The World Upon Your Shoulders
by, September 7, 2011 at 09:38 AM (780 Views)
Two days without sleep.I`m feeling horrible.
I went to my new psych today.He is changing my meds once again.I`m kind of nervous about it.He took away some of what I take at night.The only thing that gets me to sleep at night.I did admit to him that I cut myself today.I also told him what`s been bothering me about another health problem I`m having.My other gastro doc told me I have anemia.What`s worrying me is that if it doesn`t get better than I`ll have to have more tests.I feel like I`m carrying the weight of the world on my shoulders because I haven`t told a soul except a friend.I just don`t want to tell my mom right now because she worries enough about me and I don`t want to add to her worries.It might be something or it might be nothing.I`m hoping it will be nothing and then I don`t have to worry anyone at all.

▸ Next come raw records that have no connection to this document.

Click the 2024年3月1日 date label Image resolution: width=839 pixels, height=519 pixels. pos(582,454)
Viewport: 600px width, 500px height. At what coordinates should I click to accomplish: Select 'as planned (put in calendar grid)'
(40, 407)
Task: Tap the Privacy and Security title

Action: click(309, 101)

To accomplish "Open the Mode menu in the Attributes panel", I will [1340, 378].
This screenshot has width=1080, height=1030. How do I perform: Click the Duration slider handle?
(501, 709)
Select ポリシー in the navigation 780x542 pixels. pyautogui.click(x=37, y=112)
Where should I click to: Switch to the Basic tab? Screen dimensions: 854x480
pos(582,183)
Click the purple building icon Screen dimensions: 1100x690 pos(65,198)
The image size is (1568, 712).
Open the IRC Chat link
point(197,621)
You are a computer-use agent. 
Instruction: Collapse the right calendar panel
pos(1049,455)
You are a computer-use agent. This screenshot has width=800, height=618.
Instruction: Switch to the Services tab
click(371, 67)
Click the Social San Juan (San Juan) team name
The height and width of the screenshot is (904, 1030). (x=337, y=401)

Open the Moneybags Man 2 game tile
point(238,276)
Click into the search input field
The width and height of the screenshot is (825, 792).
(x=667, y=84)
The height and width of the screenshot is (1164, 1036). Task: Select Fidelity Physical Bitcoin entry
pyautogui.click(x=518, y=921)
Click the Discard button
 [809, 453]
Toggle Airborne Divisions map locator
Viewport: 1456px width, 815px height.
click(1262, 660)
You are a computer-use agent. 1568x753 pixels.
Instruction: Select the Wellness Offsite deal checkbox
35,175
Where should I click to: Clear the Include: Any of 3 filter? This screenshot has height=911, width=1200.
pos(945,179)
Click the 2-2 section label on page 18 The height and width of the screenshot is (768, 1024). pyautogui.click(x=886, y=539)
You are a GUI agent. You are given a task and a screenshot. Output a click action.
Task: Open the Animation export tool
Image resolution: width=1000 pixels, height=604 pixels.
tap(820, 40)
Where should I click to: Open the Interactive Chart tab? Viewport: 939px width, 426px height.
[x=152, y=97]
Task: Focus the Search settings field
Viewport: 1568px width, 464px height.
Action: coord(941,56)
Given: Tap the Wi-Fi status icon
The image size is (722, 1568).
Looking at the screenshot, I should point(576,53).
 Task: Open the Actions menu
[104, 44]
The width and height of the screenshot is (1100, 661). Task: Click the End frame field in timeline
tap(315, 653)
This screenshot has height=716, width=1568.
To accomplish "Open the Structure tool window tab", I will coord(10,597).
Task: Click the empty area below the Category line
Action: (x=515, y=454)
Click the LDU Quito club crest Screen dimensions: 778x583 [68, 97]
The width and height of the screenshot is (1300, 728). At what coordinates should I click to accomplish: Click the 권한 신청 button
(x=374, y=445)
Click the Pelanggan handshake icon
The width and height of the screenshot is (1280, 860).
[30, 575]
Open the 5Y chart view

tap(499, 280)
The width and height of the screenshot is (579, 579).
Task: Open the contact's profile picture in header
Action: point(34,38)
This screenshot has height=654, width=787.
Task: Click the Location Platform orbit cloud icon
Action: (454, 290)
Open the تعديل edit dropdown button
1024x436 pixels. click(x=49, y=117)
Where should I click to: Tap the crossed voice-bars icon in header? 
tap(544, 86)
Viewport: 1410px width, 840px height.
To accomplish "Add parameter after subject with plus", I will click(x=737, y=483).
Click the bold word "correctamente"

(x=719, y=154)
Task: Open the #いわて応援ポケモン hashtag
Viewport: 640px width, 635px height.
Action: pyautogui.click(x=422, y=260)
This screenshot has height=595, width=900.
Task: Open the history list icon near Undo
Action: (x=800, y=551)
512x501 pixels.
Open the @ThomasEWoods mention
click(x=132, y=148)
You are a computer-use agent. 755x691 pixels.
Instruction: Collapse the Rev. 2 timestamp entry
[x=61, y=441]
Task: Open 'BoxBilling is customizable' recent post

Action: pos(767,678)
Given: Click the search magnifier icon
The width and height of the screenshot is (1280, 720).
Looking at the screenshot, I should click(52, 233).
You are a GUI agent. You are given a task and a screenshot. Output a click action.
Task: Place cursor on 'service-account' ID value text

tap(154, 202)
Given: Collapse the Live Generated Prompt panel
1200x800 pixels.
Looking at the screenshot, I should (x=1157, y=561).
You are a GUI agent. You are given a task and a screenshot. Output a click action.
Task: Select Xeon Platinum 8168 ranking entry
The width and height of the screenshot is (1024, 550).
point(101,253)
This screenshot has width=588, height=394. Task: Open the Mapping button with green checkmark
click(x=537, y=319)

And now my new psych also wants me to talk to a therapist.I really don`t want to do this.Talking and sharing is not really my favorite thing to do.I`ve been told I keep in everything bottled up inside.My family thinks it`s a good idea.Me I`m not so sure.All I`m going to do is see if my insurance covers it. Right now I`m really tired of doctors and of all these appointments.I just don`t think I`d be really good at talking to someone about my problems.I really struggle with talking about it.I find it really difficult to let those feelings out.My feeling is I`d rather just be left alone.I know that`s not the answer either because I`m not getting better.In fact I feel worse than ever.I feel like I`m drowning.